Another factor is, what do you do with the data in order to make it mean something? What metrics and rules need to be created in order for a computational model to actually make sense of the millions of data points being fed into it? After experimenting with different types of model architecture, the ML solutions lab found a faster way to process the data without sacrificing accuracy. 

The computational neural network model is able to look at each image in each frame, understand the relationship within each frame, and is able to track how those relationships change over time. 

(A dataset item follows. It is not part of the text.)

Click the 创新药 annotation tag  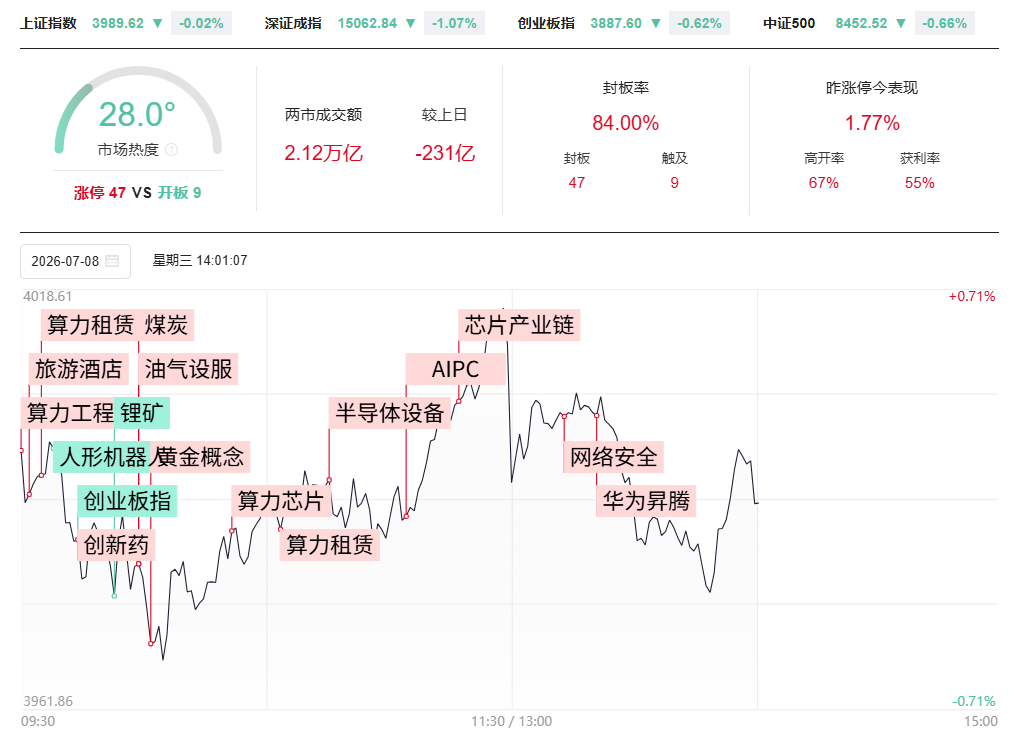point(116,545)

By looking at each “pixel” of each image, the model then pieces together a story about how they each relate to each other. The result is an incredibly accurate identification, which was able to learn how to correctly infer coverage classification from scratch in a matter of hours. After it was trained, it could recognize the defense in under a second.
The NFL and AWS have been building up to the accomplishment of launching a meaningful defensive stat for years. Starting with Completion Probability which launched in 2018 and building step by step with the innovations of passing score, fourth down decision guide, completion probability, expected rushing yards, and more, an experimental partnership has grown between the two companies. According to Band, “over the years, AWS has brought solutions that [the NGS team] would have never come up with on our own.” Since the first Big Data Bowl in 2018, NGS engineers and research and analytics groups have leaned on AWS to evolve their thinking and technological capabilities. “What's really been great,” according to Band, “is that if we bring football expertise and experience productionizing stats, and the AWS ML team brings solutions and techniques that we've never seen before, we have continued to have success every time we've set a goal to create a new metric.”

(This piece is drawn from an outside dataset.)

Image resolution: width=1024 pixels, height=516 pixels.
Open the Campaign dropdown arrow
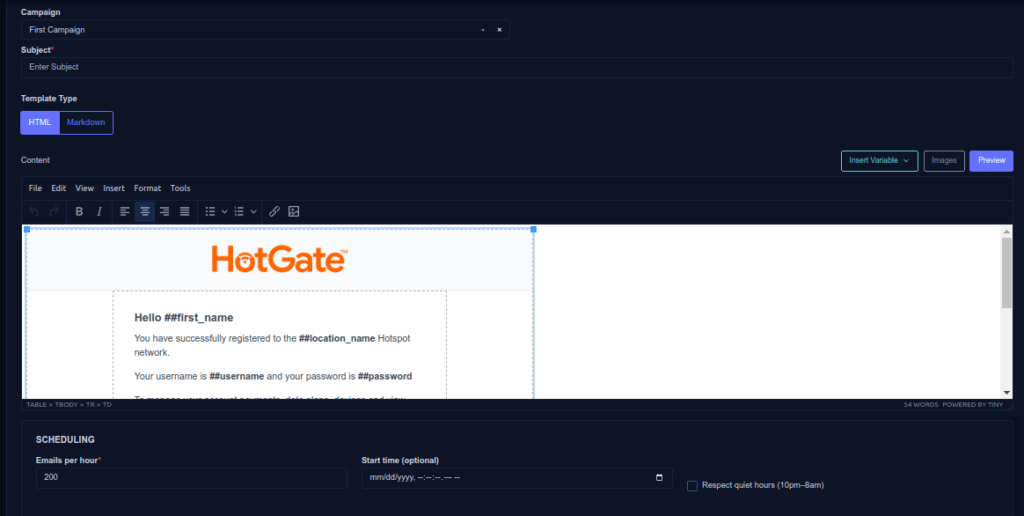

Behind this work is the idea that stats can take fans beyond the “what” of the game and transport you into the world of “why.” They add color and detail to the fan experience, make it more immersive, and open opportunities to feel like participant in the action. The energy and excitement that draws millions in every year becomes that much closer and more real the more you know, the more you can understand the reasons behind the action unfolding on the field. Without investing any additional time or effort into a game you already love, innovative stats like coverage classification can reveal the logic that goes into strategic decisions and give fans more information to create meaningful stories that weren’t visible before.

So as you tune in to watch this football season, go ahead and dig in to Next Gen Stats. Grow your expertise and watch as new stories about what’s happening on and off the field come to life before your eyes. You might end up impressing yourself—and your friends—with what you’re able to see when you can use data to get beyond “what” happens during a game and uncover the “why.” At the very least, it might soften the blow when your defense suffers a surprise scoring drive.